Era las once menos cuarto de la noche. Un par de
medias estaban repartidas entre el alfombrado y un sofá. En ese lugar estaba
Segundo, en su suite. El ventanal retrataba la luna nueva que se recostaba
sobre el río, bellamente proyectada por la materia negra y las estrellas.
Segundo se cuestionaba el misterioso mensaje de Felipe: su hija no había
arribado a la mansión. Rengueaba unos pasos. Tomaba asiento en la cama de dos
plazas que, imperiosamente, ocupaba un cuarto de su habitación. Cerca de la
mesita de luz, y un periódico convertido en historia, comenzaba a presionar las
teclas del celular que contactaban con el teléfono de Francisco. Al igual que
Felipe, fracasaba. Reintentaba una y otra vez, desconociendo que la joven
millonaria recorría con su madre los senderos del más allá. Ojeaba su reloj
pulsera y se estremecía ante la aguja del segundero que remaba hacia adelante
en contraste con su deteriorado ímpetu en llamas. Unos instantes después de
soltar el teléfono y dejarlo caer sobre la almohada, sorprendía Francisco con un
llamado que desesperadamente necesitaba establecer:
—Segundo: ¿dónde estás?
—Tranquilo. En la suite. ¿A qué se deben esos
nervios?
—A muchas cosas que no puedo explicarte en este
momento. Te ruego que ahora mismo me prometas algo —le hablaba muy acelerado.
—A ver…
—No atiendas el teléfono ni salgas de la suite. Es
muy importante que cumplas con esa promesa.
—No comprendo.
—Tampoco yo pero Felipe podría llamar.
—Pero… pero Felipe acaba de llamar —le informaba,
inmerso en la confusión.
—No puede ser.
—Hablamos unos minutos.
— ¿Asunto?
—Sobre su hija. Me preguntaba si sabía algo de
ella. El malparido necesitaba decirle algo que no me quiso informar. ¿Qué está
pasando?
Francisco no respondía porque carecía de
respuestas. Tan desconcertado estaba que abandonaba la silla y dirigía ocho
pasos en dirección a un rincón. Sin embargo se detenía porque había golpeado su
cabeza con una araña antigua que caía desde el techo. Seguían situados en el
living del campo. A diferencia de Araña, actuaba como un manojo de nervios,
padeciendo una amenaza que atentaba sus codicias más deseadas.
—Nada —se atrevía a decirle—, quedate tranquilo.
Prometeme que no atenderás los teléfonos ni tampoco saldrás de la suite.
—Está bien, lo prometo. Ahora, prometeme que a
continuación me explicarás qué carajo está sucediendo.

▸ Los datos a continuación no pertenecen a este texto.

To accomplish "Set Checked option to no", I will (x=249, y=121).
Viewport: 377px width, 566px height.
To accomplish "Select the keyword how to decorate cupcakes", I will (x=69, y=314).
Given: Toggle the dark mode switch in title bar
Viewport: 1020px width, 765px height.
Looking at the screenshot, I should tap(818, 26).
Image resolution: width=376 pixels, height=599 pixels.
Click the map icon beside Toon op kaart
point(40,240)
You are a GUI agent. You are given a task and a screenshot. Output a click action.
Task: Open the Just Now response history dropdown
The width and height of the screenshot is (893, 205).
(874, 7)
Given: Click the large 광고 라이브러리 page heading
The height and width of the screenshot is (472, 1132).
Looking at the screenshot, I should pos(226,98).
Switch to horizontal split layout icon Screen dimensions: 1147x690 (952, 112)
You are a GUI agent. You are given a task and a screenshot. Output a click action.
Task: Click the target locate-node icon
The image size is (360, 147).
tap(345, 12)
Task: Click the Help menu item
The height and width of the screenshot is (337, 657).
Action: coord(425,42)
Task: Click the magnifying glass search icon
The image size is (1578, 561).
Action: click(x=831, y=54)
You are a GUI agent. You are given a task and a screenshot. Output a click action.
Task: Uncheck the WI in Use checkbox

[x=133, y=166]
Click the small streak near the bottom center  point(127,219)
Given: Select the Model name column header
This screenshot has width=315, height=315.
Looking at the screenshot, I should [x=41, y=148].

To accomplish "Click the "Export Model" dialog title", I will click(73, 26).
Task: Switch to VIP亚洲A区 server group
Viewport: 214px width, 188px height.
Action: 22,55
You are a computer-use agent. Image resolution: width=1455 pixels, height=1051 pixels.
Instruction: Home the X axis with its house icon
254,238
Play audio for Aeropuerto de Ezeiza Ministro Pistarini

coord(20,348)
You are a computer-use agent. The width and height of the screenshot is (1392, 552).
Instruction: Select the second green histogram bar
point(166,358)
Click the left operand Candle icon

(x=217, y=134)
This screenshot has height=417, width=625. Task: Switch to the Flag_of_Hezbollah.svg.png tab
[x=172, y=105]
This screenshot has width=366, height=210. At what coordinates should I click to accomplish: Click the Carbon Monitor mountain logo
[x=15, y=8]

—Lo prometo. Te llamo en unos minutos. Hasta luego
—y le cortaba.
Segundo no había podido despedirse. Aunque hubiese
podido tampoco lo hubiera saludado. Estaba enfadado y muy confundido. Su vida
se había convertido en una caja de sorpresas, muchas de las cuales no resultaban
agradables ni mucho menos tolerables. Aún padecía el impacto de la motocicleta
en su rodilla, aún olía el perfume de Martina, aún recordaba la mirada cómplice
de Priscilla y ahora recibía órdenes estrictas de mantener distancia con el
asesino de sus padres. Demasiados hechos por tratarse de tan sólo veinticuatro
horas de locura y soledad. A pesar de todo, desconocía que Francisco se había
apresurado en cortar la comunicación para ordenarles a sus custodios del hotel
que velasen por su integridad. Segundo estaba totalmente desentendido de la realidad,
y en ese estado recurría a las sábanas arrugadas de su cama para intentar armar
una reflexión. La mirada puesta en el techo estrangulaba su calma.